Start of RECORDS FOR PROCESSING

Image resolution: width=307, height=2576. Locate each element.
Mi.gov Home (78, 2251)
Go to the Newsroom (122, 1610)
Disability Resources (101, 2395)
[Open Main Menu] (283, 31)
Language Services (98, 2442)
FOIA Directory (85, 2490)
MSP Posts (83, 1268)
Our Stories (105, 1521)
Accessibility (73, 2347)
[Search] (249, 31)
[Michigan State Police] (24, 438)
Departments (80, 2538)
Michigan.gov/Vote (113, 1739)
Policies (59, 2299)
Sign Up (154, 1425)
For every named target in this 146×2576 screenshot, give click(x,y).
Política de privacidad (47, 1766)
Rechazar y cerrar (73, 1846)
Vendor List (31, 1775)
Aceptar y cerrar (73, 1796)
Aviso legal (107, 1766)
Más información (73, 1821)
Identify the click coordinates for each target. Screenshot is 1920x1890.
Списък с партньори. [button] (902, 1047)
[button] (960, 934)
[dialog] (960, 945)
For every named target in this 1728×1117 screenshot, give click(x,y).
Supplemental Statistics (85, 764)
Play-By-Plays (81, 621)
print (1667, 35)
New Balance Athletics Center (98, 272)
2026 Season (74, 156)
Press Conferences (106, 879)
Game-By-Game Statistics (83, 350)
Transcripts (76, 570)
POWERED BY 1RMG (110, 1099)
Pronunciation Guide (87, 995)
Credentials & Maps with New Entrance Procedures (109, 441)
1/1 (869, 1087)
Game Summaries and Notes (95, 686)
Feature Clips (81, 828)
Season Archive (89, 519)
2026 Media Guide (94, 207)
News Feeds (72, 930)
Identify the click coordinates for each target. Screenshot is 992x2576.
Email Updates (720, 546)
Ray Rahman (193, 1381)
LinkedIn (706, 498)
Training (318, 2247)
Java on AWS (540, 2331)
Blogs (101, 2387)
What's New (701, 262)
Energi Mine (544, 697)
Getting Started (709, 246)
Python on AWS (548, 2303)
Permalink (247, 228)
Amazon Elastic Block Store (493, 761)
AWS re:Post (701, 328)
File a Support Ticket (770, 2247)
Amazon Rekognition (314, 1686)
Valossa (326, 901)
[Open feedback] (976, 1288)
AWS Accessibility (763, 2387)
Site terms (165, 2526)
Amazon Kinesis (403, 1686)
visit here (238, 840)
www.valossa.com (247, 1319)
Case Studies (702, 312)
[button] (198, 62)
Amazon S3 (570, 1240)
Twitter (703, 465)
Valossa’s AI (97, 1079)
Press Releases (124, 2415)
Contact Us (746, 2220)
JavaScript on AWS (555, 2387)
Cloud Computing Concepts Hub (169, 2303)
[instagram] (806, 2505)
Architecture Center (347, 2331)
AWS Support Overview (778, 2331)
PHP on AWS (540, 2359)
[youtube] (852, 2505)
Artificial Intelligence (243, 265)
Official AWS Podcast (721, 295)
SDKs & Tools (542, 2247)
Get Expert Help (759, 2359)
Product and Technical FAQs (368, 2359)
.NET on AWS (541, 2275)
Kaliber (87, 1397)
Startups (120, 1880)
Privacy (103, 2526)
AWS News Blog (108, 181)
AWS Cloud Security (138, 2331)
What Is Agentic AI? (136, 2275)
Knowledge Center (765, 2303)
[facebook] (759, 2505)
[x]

End of RECORDS FOR PROCESSING

YOUR INSTRUCTIONS |
Send back the whole listing, exactly as written.

REPLY TO THE EXERCISE |
Image resolution: width=307, height=2576. Locate each element.
Mi.gov Home (78, 2251)
Go to the Newsroom (122, 1610)
Disability Resources (101, 2395)
[Open Main Menu] (283, 31)
Language Services (98, 2442)
FOIA Directory (85, 2490)
MSP Posts (83, 1268)
Our Stories (105, 1521)
Accessibility (73, 2347)
[Search] (249, 31)
[Michigan State Police] (24, 438)
Departments (80, 2538)
Michigan.gov/Vote (113, 1739)
Policies (59, 2299)
Sign Up (154, 1425)
For every named target in this 146×2576 screenshot, give click(x,y).
Política de privacidad (47, 1766)
Rechazar y cerrar (73, 1846)
Vendor List (31, 1775)
Aceptar y cerrar (73, 1796)
Aviso legal (107, 1766)
Más información (73, 1821)
Identify the click coordinates for each target. Screenshot is 1920x1890.
Списък с партньори. [button] (902, 1047)
[button] (960, 934)
[dialog] (960, 945)
For every named target in this 1728×1117 screenshot, give click(x,y).
Supplemental Statistics (85, 764)
Play-By-Plays (81, 621)
print (1667, 35)
New Balance Athletics Center (98, 272)
2026 Season (74, 156)
Press Conferences (106, 879)
Game-By-Game Statistics (83, 350)
Transcripts (76, 570)
POWERED BY 1RMG (110, 1099)
Pronunciation Guide (87, 995)
Credentials & Maps with New Entrance Procedures (109, 441)
1/1 (869, 1087)
Game Summaries and Notes (95, 686)
Feature Clips (81, 828)
Season Archive (89, 519)
2026 Media Guide (94, 207)
News Feeds (72, 930)
Identify the click coordinates for each target. Screenshot is 992x2576.
Email Updates (720, 546)
Ray Rahman (193, 1381)
LinkedIn (706, 498)
Training (318, 2247)
Java on AWS (540, 2331)
Blogs (101, 2387)
What's New (701, 262)
Energi Mine (544, 697)
Getting Started (709, 246)
Python on AWS (548, 2303)
Permalink (247, 228)
Amazon Elastic Block Store (493, 761)
AWS re:Post (701, 328)
File a Support Ticket (770, 2247)
Amazon Rekognition (314, 1686)
Valossa (326, 901)
[Open feedback] (976, 1288)
AWS Accessibility (763, 2387)
Site terms (165, 2526)
Amazon Kinesis (403, 1686)
visit here (238, 840)
www.valossa.com (247, 1319)
Case Studies (702, 312)
[button] (198, 62)
Amazon S3 (570, 1240)
Twitter (703, 465)
Valossa’s AI (97, 1079)
Press Releases (124, 2415)
Contact Us (746, 2220)
JavaScript on AWS (555, 2387)
Cloud Computing Concepts Hub (169, 2303)
[instagram] (806, 2505)
Architecture Center (347, 2331)
AWS Support Overview (778, 2331)
PHP on AWS (540, 2359)
[youtube] (852, 2505)
Artificial Intelligence (243, 265)
Official AWS Podcast (721, 295)
SDKs & Tools (542, 2247)
Get Expert Help (759, 2359)
Product and Technical FAQs (368, 2359)
.NET on AWS (541, 2275)
Kaliber (87, 1397)
Startups (120, 1880)
Privacy (103, 2526)
AWS News Blog (108, 181)
AWS Cloud Security (138, 2331)
What Is Agentic AI? (136, 2275)
Knowledge Center (765, 2303)
[facebook] (759, 2505)
[x]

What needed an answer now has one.